COS 226 Programming Assignment Checklist: Burrows-Wheeler Data Compression

Frequently Asked Questions

What program should I use for reading and writing the data? You must use BinaryStdIn.java and BinaryStdOut.java. These read and write sequences of bytes, whereas StdIn.java and StdOut.java (as do System.out.print() and Scanner) read and write sequences of Unicode characters. These are in stdlib.jar.

My programs don't work properly with binary data. Why not? Be absolutely sure that you are only using BinaryStdIn.java and BinaryStdOut.java for input and output. And that you use BinaryStdOut.flush(); or BinaryStdOut.close(); after you are done writing (for an example see Huffman.expand().

Why does BinaryStdIn return the 8-bits as a (16-bit unsigned) char instead of as (an unsigned 8-bit) byte? The primitive type byte is a bit annoying in Java. When you operate on a byte, it is typically promoted to an int. E.g., to convert a byte b to a char ch, you must write ch = (char) (b & 0xff) instead of ch = (char) b. By using char, we avoid the hassle.

How can I compare the contents of two files (to check that the decoded version equals the original)? On OS X and Linux, use the command diff file1 file2; on Windows use the command fc file1 file2.

How can I view the contents of a binary file? Use HexDump.java, as in the assignment. The command-line argument specifies the number of bytes per line to print.

How do I determine the sizes of the original and compressed files? Use HexDump.java, as in the assignment. Use a command-line argument of 0 to suppress all output except for the number of bytes.

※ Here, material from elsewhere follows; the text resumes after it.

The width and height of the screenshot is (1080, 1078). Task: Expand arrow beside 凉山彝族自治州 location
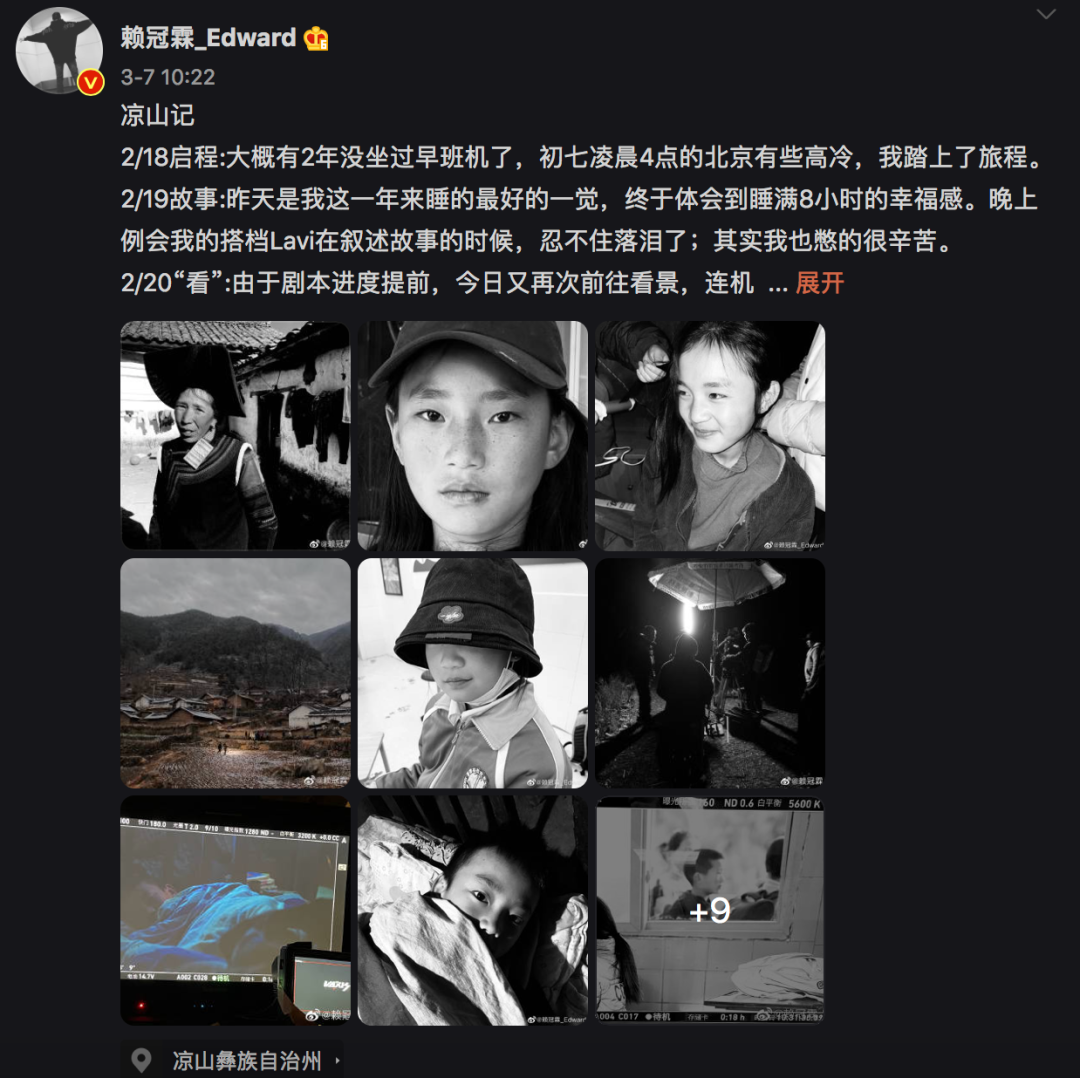338,1061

How much memory can my program consume? The Burrows-Wheeler encoder may use quite a bit, so you may need to use the -Xmx option when executing. You must use space linear in the input size N. (Industrial strength Burrows-Wheeler compression algorithms typically use a fixed block size, and encode the message in these smaller chunks. This reduces the memory requirements, at the expense of some loss in compression ratio.) Therefore, depending on your operating system and configuration there may be some very large files for which your program will not have enough memory even with the -Xmx option.

How do I use gzip and bzip2 on Windows? It's fine to use pkzip or 7-zip instead.

I'm curious. What compression algorithm is used in PKZIP? In gzip? In bzip2? PKZIP uses LZW compression followed by the Shannon-Fano trees algorithm (an entropy encoder similar to Huffman). The Unix utility gzip combines a variation of LZ77 (similar to LZW) and Huffman coding. The program bzip2 combines the Burrows-Wheeler transform, Huffman coding, and a (fancier) move-to-front style rule.

Input, Output, and Testing

Input. Here are some sample input files. To fully test your program, you should also try to compress and uncompress binary files (e.g., .class or .jpg files).

Reference solutions. For reference, we have provided the output of compressing aesop.txt and us.gif. We have also provided the results of applying each of the three encoding algorithms in isolation. Note that the GIF file is a binary file and is already compressed.

Possible Progress Steps

These are purely suggestions for how you might make progress. You do not have to follow these steps.

Download the directory burrows to your system. It contains some sample input files and reference solutions.
Implement the Burrows-Wheeler transform, using the method substring() in the string library to form the suffixes. Recall that it does not explicitly form the suffixes, so you can build the N suffixes in linear time. Hint: to make the strings appear as if they were cyclic, consider string concatenation.
The Burrows-Wheeler decoding is the trickiest part, but it is very little code once you understand how it works. (Not including declarations and input, our solution is about 10 lines of code.) You may find the key-indexed counting algorithm from the string sorting lecture to be useful.
Implement the move-to-front encoding and decoding algorithms. Not including comments and declarations, our solutions are about 10 lines of code each. If yours is significantly longer, try to simplify it.